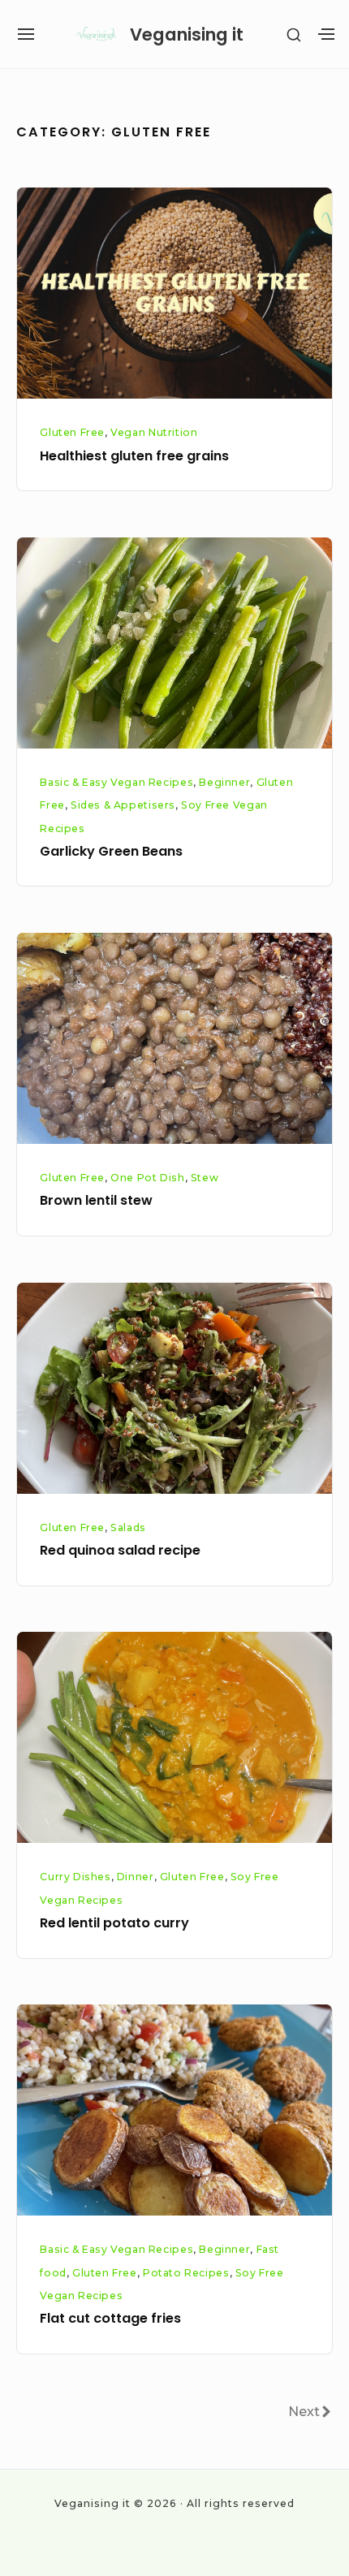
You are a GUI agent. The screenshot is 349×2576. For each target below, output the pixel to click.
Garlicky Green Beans (111, 851)
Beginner (224, 782)
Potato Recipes (186, 2273)
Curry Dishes (75, 1877)
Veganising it (186, 34)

Prompt: Your copy should match the records word for word, with the pictures removed.

Your solution:
You are a GUI agent. The screenshot is 349×2576. For each target below, output the pixel to click.
Garlicky Green Beans (111, 851)
Beginner (224, 782)
Potato Recipes (186, 2273)
Curry Dishes (75, 1877)
Veganising it (186, 34)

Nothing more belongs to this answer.